= Royal Brierley =

English cut glass company

Royal Brierley is a fine cut glass ("cut crystal" for marketing purposes) brand, owned by Dartington Crystal and based in North Devon. It is one of the oldest crystal glass brands in England.

Many of the creations became quality museum pieces. The trading name Stevens & Williams was used until the 1930s when the company became Royal Brierley Crystal to signify its royal warrant of appointment as glassmakers. The first royal warrant was awarded by King George V and the most recent by King Charles III.

== History ==
The history of the company goes back to 1776, when it was set up as an independent family business. Most involved in the history of the company were three families: de Henzel, Honeyborne and latterly, Silver.

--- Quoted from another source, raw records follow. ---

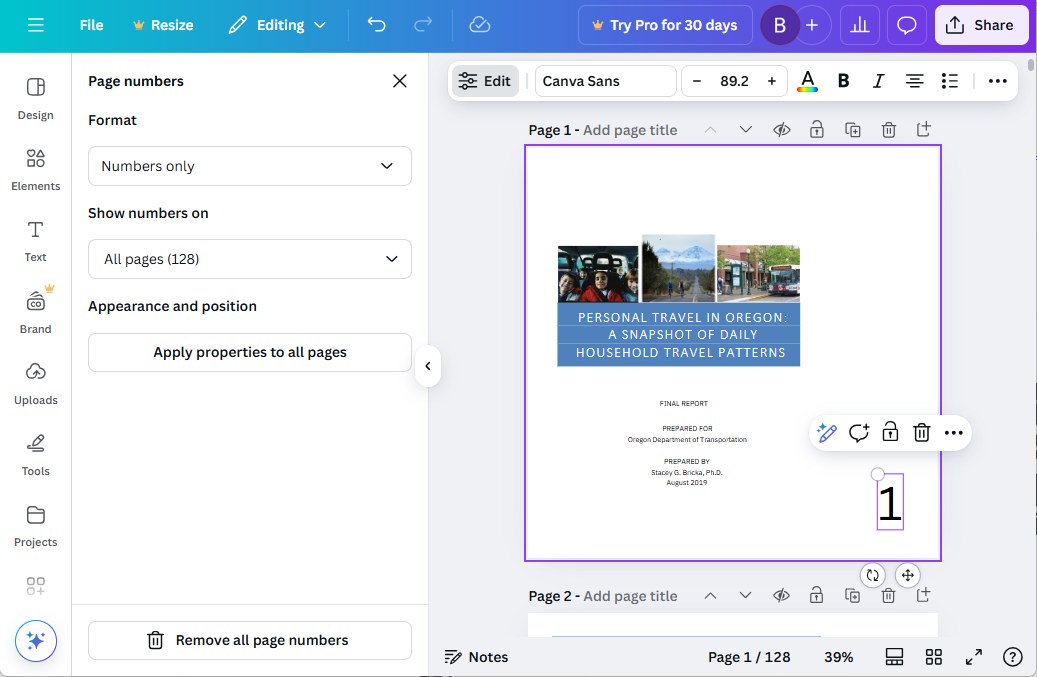Click the Canva AI assistant icon
Screen dimensions: 1037x677
(35, 640)
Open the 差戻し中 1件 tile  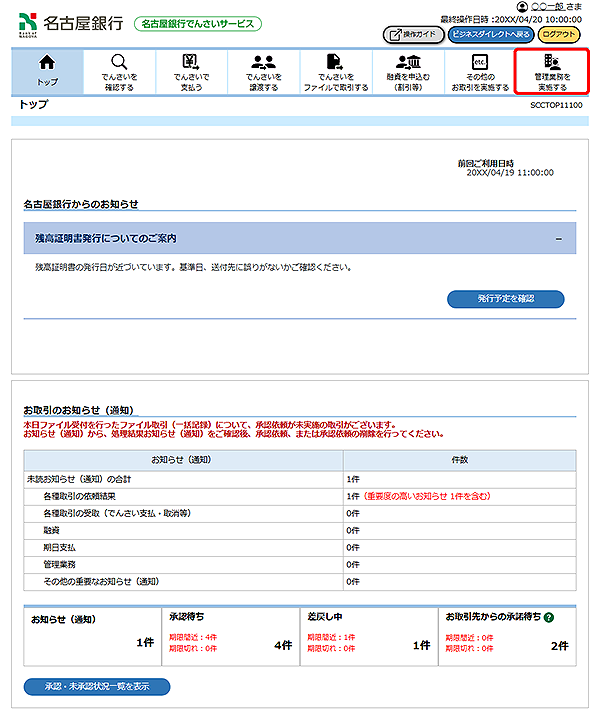(368, 634)
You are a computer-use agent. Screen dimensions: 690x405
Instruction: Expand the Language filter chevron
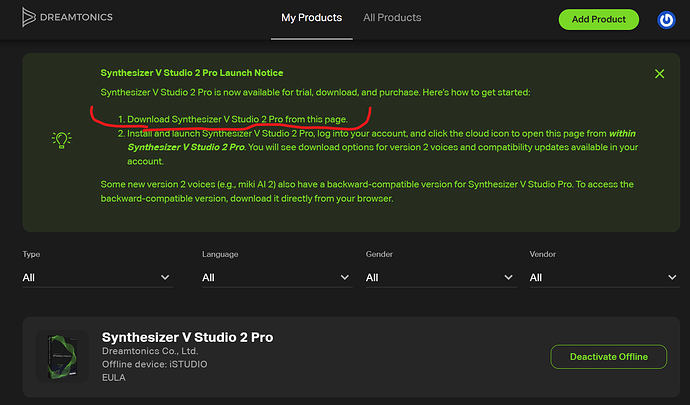pos(345,277)
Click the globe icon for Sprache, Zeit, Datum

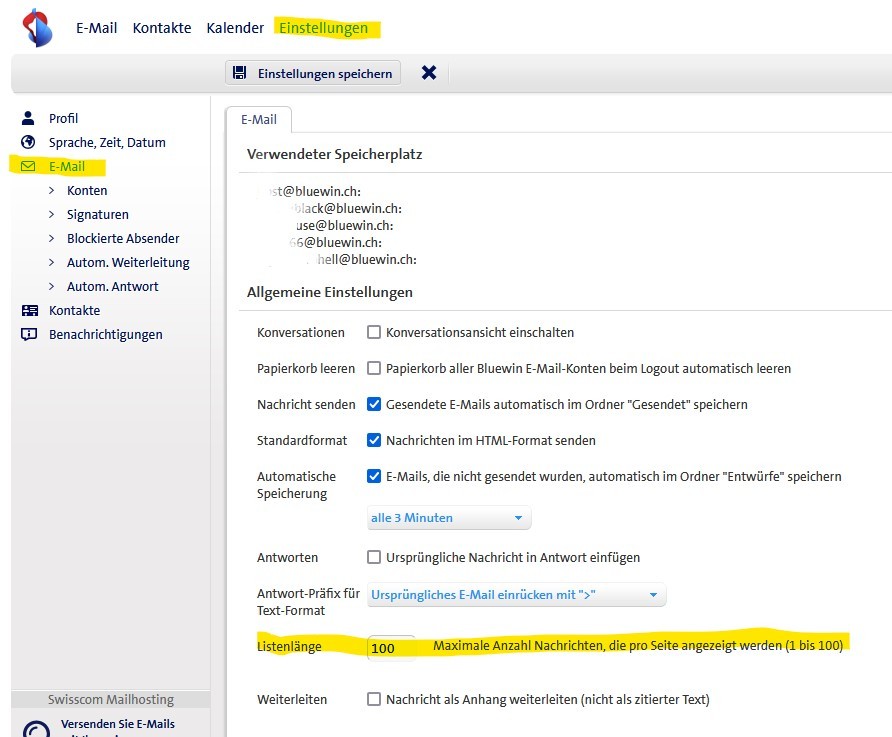28,142

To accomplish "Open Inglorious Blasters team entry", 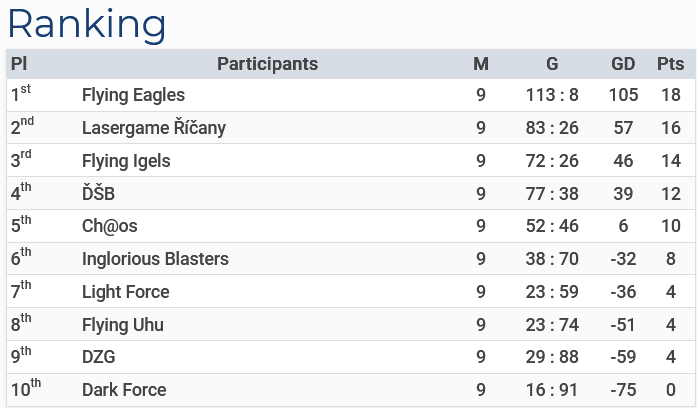I will coord(155,259).
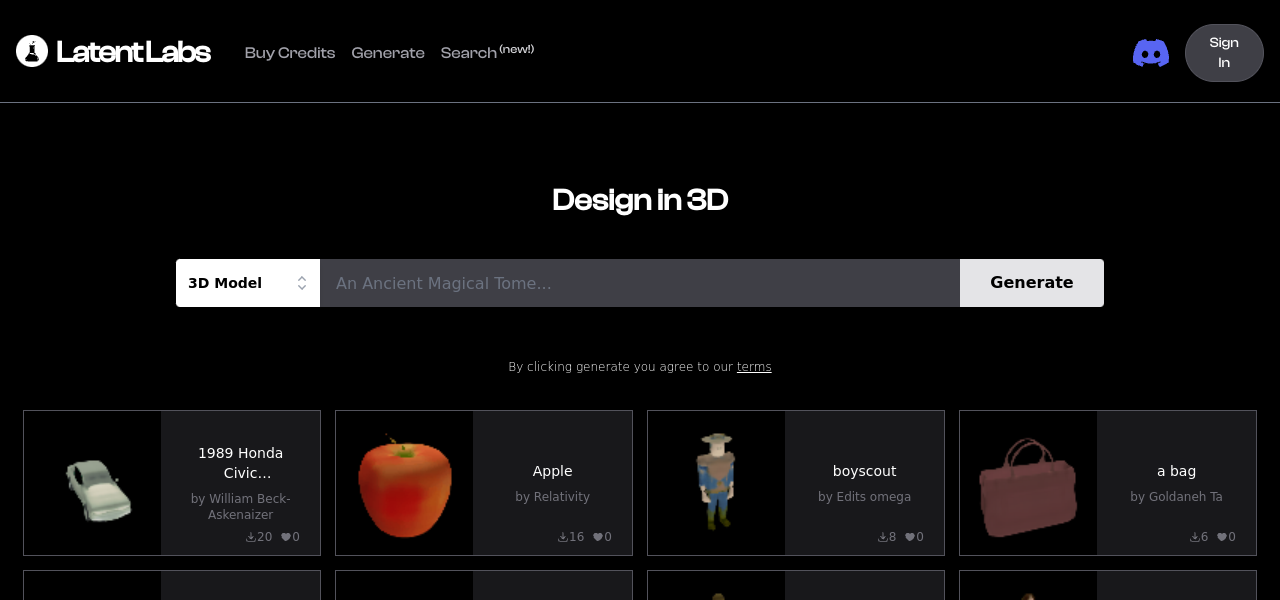
Task: Open Buy Credits in the navigation
Action: tap(290, 53)
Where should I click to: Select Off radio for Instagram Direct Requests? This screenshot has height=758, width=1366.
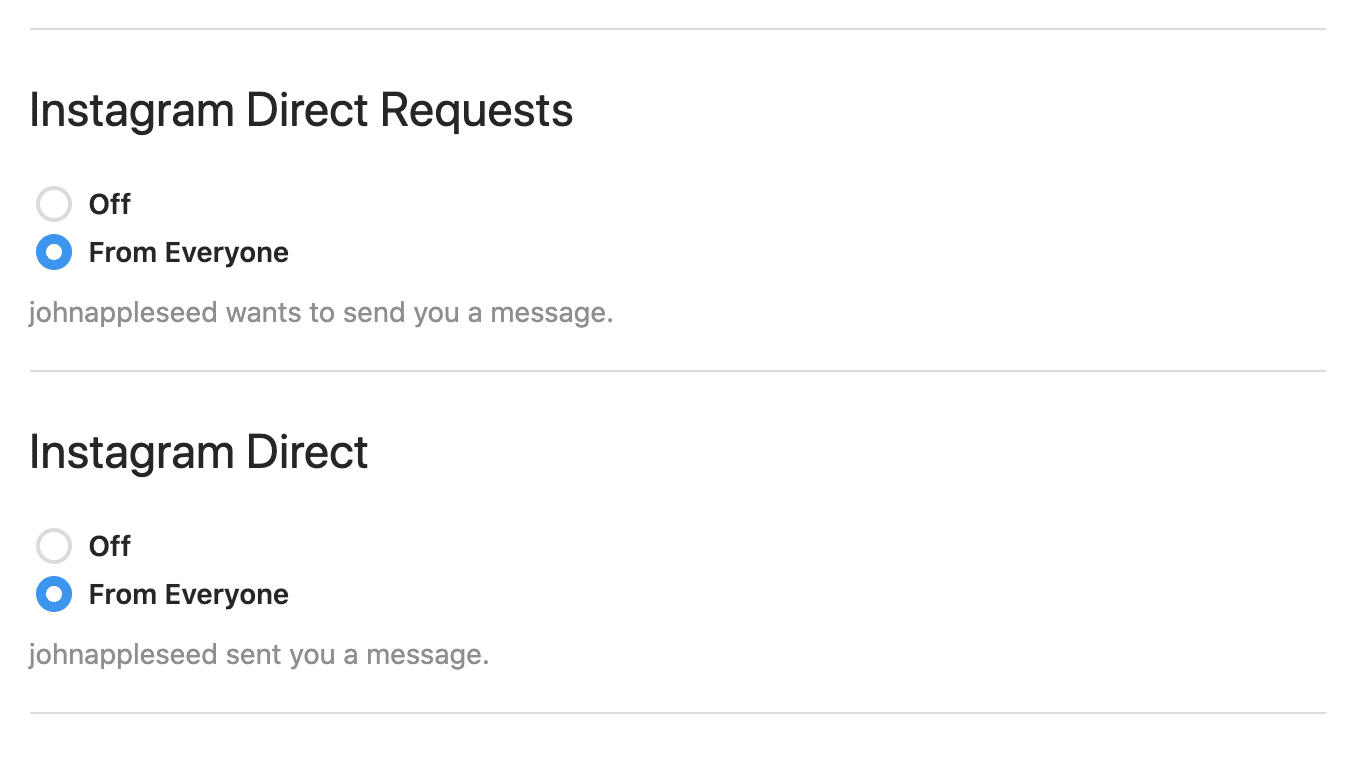[x=54, y=204]
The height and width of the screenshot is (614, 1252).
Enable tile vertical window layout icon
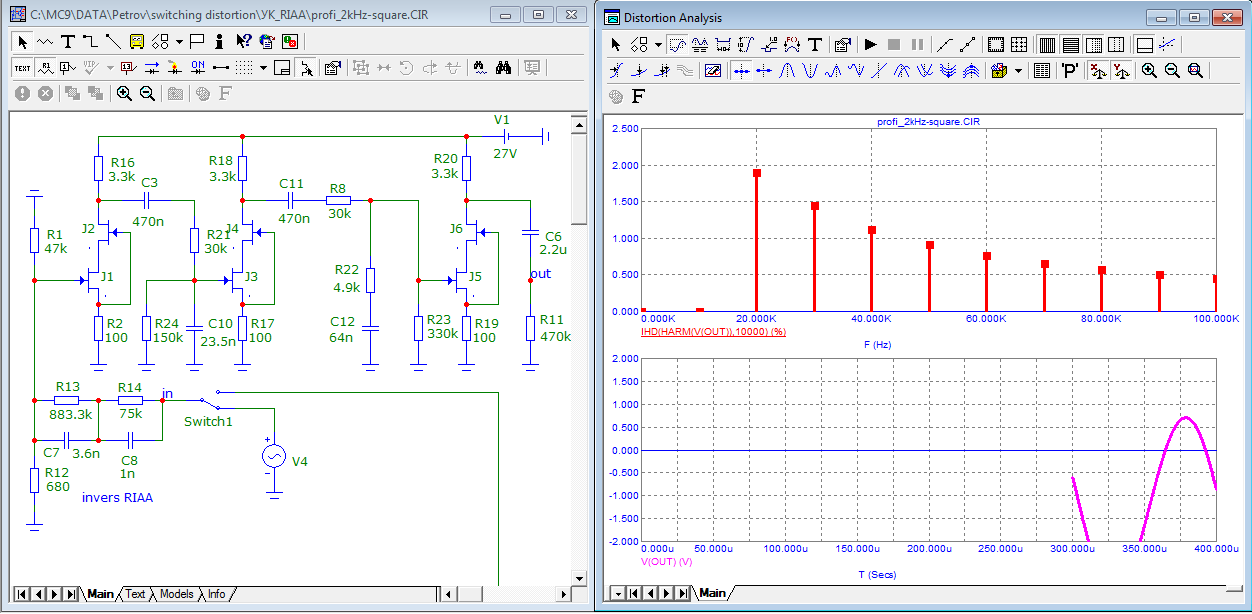point(1046,45)
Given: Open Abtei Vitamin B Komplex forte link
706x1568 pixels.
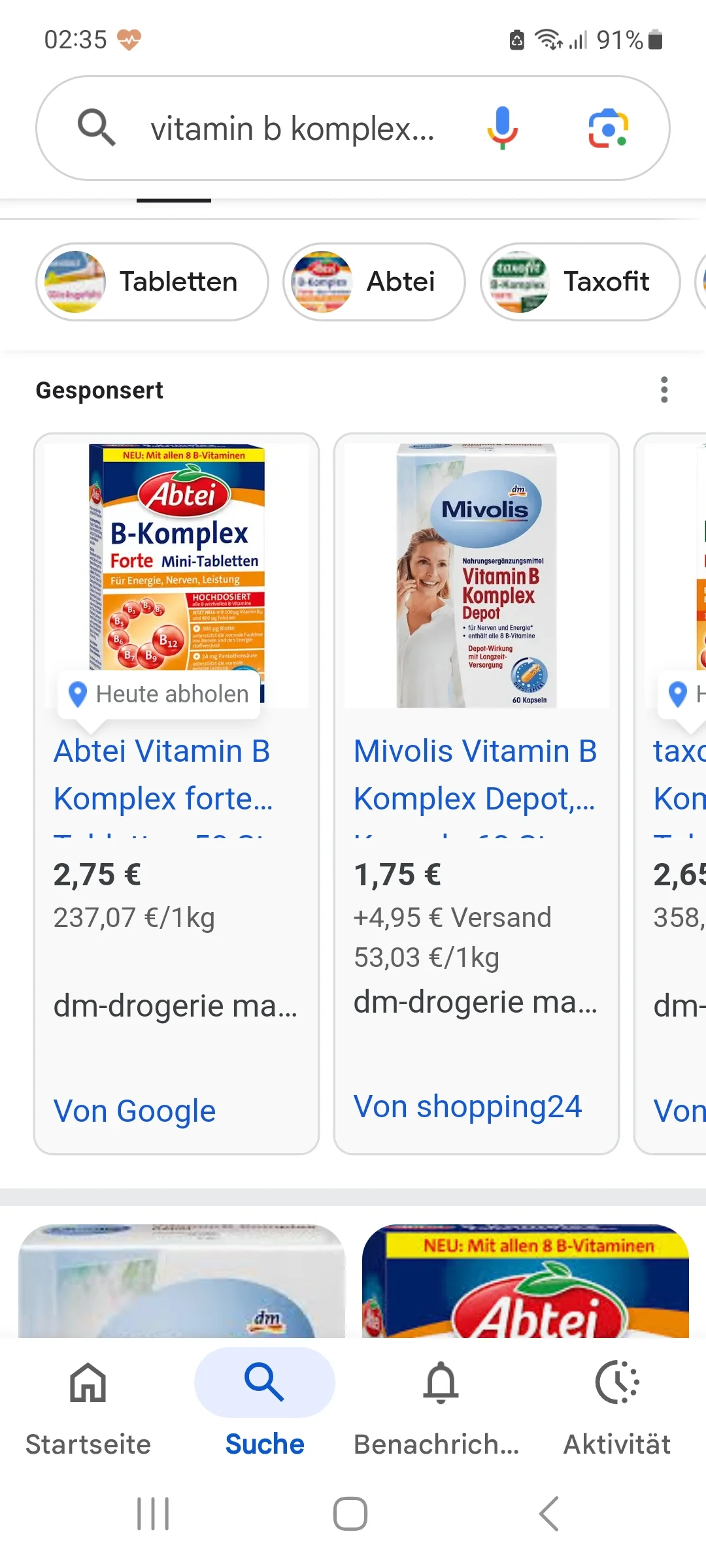Looking at the screenshot, I should pos(163,775).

Joseph Silver leased the Moor Lane Glasshouse at Brierley Hill. His daughters married William Stevens and Samuel Cox-Williams, who took control of the business in 1847. The company became subsequently known as the Stevens and Williams Glassworks.

Royal Brierley Crystal started production in 1776 and was one of the longest-running businesses in the Black Country.

The 10-acre factory in North Street, Brierley Hill was closed in 2002 and the business moved to Tipton Road. Royal Brierley were taken over by Dartington Crystal in 2005 and over time operations were relocated to North Devon.